Excerpted text:
Miss Poitou-Charentes is a French beauty pageant which selects a representative for the Miss France national competition from the region of Poitou-Charentes. Women representing the region under various different titles have competed at Miss France since 1957, although the Miss Poitou-Charentes title was not used regularly until 2006.

The current Miss Poitou-Charentes is Marine Paulais, who was crowned Miss Poitou-Charentes 2022 on 30 September 2022. Three women from Poitou-Charentes have been crowned Miss France:
Monique Chiron, who was crowned Miss France 1959, competing as Miss Poitou
Claudine Cassereau, who was crowned Miss France 1971, competing as Miss Poitou, following the resignation of the original winner
Véronique Fagot, who was crowned Miss France 1977, competing as Miss Poitou

Results summary
Miss France: Monique Chiron (1958; Miss Poitou); Véronique Fagot (1976; Miss Poitou)
1st Runner-Up: Monique Boucher (1965; Miss Charente); Béatrice Demiaud (1966; Miss Royan); Nadine Labadie Wolf (1970; Miss Côte de Beauté); Claudine Cassereau (1971; Miss Poitou; later Miss France)
2nd Runner-Up: Marine Clouet (2000; Miss Poitou)
3rd Runner-Up: Michèle Mouix (1966; Miss Aunis)
5th Runner-Up: Mathilde Muller (2008)
Top 12/Top 15: Stéphanie Loizeau (1995); Nancy Bourgeix (1996); Alexandra Bauduin (1997); Andréa Galland (2019); Justine Dubois (2020); Marine Paulais (2022)

Titleholders
The regional title has been known as Miss Poitou-Charentes since 1997, while from 1995 to 1996, it was known as Miss Charentes-Poitou.

Request:
Return the part of the Miss Poitou-Charentes text starting with "Results summary" and going on through "later Miss France)", copied word for word.

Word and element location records
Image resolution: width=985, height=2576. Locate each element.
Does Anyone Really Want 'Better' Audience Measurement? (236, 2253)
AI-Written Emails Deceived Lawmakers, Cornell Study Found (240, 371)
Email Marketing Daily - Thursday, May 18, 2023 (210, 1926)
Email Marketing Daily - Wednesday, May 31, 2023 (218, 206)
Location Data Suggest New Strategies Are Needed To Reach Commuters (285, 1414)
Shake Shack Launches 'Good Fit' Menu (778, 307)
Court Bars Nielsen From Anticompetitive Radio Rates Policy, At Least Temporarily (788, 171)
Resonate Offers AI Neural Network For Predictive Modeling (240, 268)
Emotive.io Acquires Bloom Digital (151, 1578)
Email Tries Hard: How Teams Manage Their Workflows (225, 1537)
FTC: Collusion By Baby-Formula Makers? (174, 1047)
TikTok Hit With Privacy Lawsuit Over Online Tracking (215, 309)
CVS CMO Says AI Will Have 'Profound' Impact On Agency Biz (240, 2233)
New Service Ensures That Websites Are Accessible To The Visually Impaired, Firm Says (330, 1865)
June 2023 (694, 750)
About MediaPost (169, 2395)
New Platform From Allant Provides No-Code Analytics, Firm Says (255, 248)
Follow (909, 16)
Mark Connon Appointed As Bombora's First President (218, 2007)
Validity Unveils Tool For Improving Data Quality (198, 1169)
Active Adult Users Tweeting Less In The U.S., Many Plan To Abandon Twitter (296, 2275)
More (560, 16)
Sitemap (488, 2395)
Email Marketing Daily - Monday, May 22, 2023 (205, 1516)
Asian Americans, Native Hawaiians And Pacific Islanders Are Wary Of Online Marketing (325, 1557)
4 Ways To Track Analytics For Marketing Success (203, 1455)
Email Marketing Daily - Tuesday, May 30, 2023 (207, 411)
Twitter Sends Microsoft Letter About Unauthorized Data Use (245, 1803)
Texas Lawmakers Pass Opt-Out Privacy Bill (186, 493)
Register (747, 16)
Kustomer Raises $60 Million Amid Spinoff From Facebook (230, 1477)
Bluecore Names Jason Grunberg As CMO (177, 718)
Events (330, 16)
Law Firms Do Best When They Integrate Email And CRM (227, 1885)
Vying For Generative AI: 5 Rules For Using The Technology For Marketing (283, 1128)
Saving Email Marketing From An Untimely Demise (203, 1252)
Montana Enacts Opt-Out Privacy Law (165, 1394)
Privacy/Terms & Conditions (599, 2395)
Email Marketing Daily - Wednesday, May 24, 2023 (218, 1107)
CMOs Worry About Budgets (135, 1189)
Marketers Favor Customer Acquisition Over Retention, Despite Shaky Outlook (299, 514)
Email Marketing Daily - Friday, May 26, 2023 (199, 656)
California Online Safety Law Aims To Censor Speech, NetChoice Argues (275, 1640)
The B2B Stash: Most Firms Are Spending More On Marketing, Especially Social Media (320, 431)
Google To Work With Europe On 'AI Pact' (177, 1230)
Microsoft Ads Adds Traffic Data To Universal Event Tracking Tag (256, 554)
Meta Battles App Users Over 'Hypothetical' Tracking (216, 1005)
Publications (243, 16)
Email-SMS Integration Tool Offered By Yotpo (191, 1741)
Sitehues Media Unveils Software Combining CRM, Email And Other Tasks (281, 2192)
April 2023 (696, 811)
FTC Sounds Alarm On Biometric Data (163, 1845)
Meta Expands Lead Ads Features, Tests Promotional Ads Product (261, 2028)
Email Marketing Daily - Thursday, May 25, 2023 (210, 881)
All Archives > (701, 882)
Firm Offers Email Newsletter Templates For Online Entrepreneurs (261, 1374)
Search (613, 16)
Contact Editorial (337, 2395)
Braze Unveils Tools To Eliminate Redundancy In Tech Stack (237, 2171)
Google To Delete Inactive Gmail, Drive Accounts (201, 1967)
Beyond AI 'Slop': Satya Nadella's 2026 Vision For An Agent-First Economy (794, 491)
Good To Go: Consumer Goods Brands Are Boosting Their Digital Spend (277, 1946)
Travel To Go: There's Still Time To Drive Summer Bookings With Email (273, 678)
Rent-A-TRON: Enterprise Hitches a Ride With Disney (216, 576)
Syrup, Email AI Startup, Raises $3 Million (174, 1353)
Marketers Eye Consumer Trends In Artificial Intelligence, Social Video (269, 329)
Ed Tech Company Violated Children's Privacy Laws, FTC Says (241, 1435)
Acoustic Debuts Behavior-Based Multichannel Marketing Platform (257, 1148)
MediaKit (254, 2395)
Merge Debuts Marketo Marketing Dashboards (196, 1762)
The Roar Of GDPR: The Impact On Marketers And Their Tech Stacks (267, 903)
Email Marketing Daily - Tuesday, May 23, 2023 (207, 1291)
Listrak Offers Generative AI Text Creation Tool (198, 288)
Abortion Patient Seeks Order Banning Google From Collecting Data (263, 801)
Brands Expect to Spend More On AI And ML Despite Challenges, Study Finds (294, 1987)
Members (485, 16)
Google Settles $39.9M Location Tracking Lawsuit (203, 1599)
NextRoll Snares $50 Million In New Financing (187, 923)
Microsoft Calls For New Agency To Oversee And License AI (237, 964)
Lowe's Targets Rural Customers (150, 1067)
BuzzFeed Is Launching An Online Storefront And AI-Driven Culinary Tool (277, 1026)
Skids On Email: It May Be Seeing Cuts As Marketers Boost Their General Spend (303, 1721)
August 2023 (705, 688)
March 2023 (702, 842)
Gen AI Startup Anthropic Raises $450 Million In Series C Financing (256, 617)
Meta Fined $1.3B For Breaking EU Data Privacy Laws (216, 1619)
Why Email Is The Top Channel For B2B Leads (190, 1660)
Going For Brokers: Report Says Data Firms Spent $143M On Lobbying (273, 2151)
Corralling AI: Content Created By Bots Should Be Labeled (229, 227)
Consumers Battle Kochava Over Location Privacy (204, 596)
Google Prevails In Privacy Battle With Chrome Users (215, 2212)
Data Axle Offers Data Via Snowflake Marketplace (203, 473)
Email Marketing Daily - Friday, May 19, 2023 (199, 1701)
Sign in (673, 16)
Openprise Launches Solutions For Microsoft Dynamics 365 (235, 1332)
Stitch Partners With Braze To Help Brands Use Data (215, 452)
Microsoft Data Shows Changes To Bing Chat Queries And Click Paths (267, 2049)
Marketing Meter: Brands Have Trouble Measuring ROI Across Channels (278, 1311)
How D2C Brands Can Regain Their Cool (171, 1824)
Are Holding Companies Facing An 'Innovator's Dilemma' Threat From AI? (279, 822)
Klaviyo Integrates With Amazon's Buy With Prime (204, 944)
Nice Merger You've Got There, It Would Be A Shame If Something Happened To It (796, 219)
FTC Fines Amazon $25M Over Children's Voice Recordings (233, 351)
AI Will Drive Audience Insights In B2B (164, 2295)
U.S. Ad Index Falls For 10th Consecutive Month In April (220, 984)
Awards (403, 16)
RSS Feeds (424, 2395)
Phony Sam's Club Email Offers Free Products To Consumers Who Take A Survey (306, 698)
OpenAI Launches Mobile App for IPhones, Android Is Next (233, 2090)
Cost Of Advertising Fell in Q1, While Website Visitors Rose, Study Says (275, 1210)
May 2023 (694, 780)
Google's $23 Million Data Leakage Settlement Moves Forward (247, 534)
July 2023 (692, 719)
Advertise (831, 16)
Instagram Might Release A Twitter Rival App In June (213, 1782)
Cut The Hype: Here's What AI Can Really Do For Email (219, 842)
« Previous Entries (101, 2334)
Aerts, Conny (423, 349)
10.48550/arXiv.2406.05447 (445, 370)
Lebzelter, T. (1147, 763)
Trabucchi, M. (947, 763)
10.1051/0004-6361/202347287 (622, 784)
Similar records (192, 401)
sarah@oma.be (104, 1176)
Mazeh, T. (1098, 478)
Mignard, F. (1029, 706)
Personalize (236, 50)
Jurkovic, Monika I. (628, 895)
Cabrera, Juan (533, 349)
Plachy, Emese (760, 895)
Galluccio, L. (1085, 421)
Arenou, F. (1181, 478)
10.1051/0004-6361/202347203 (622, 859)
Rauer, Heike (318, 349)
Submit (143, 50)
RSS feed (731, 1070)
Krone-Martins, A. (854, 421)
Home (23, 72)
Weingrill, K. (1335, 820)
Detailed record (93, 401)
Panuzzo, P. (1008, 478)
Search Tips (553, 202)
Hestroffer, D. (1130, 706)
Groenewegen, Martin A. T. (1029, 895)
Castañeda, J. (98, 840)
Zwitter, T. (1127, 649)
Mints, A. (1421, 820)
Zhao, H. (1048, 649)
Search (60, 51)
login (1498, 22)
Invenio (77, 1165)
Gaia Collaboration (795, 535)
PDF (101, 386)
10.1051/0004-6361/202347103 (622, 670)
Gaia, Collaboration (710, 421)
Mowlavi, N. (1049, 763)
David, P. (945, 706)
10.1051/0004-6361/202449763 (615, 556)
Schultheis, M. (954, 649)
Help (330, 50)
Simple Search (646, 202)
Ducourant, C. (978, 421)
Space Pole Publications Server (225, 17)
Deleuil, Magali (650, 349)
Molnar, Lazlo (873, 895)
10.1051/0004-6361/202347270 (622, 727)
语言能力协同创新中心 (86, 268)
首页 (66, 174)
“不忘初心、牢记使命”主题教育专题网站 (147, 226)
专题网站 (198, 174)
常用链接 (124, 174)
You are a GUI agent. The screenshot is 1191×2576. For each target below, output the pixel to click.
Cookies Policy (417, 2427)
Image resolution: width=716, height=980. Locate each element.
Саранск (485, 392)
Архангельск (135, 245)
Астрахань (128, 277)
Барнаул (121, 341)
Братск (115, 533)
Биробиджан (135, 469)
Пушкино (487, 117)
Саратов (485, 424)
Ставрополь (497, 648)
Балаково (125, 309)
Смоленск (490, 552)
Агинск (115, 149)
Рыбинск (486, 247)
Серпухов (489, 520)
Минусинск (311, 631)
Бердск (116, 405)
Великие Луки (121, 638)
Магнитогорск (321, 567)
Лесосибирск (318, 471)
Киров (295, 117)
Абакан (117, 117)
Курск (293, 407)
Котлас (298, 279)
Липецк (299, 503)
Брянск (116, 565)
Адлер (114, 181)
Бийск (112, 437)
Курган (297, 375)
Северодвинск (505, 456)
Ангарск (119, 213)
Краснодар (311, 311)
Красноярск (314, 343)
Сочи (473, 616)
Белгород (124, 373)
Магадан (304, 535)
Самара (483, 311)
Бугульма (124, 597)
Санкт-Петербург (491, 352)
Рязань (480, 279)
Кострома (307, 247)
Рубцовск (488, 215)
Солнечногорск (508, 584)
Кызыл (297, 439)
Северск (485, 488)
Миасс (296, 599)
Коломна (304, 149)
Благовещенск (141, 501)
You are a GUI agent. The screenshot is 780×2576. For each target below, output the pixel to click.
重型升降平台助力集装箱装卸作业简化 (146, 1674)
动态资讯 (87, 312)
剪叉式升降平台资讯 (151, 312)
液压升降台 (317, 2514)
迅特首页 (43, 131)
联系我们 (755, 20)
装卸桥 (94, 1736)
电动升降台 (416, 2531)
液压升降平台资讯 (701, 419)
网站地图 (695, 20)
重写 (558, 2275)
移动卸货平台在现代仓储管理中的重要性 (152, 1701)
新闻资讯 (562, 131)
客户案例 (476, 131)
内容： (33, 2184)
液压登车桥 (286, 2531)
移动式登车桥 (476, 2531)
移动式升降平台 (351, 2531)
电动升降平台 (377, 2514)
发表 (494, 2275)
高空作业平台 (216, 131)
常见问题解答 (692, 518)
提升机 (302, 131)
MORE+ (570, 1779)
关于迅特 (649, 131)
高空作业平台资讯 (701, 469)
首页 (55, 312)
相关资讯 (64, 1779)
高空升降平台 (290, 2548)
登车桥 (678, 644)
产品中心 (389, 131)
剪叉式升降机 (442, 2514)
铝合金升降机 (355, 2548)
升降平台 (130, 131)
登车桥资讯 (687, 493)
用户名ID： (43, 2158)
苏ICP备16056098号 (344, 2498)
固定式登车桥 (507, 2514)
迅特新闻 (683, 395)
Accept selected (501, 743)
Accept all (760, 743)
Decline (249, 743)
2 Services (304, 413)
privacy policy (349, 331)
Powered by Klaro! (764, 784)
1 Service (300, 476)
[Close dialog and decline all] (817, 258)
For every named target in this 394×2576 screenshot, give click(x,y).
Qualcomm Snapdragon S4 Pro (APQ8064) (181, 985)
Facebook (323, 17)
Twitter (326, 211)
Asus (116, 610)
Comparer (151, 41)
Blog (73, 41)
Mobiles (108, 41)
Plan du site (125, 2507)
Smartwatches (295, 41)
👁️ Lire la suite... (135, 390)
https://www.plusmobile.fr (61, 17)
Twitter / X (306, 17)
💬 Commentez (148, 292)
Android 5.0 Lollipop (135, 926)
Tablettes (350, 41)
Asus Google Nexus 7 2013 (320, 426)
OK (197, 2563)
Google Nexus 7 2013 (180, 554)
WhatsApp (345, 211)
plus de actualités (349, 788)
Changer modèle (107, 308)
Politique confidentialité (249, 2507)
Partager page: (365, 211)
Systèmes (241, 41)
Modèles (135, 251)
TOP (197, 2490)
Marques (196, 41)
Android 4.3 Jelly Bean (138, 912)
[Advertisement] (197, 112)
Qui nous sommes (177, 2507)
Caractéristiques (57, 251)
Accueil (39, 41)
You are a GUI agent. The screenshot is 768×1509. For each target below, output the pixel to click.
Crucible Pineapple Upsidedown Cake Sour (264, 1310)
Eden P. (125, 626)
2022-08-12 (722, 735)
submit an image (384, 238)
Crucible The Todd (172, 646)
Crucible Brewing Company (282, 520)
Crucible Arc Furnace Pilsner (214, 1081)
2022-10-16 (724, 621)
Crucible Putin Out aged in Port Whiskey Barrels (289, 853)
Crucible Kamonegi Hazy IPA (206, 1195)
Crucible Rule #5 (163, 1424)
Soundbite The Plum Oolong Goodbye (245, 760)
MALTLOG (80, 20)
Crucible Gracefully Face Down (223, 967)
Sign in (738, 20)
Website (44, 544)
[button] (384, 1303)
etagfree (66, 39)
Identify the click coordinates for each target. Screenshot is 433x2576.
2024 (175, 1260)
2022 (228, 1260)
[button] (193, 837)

Answer to the exercise:
Results summary
Miss France: Monique Chiron (1958; Miss Poitou); Véronique Fagot (1976; Miss Poitou)
1st Runner-Up: Monique Boucher (1965; Miss Charente); Béatrice Demiaud (1966; Miss Royan); Nadine Labadie Wolf (1970; Miss Côte de Beauté); Claudine Cassereau (1971; Miss Poitou; later Miss France)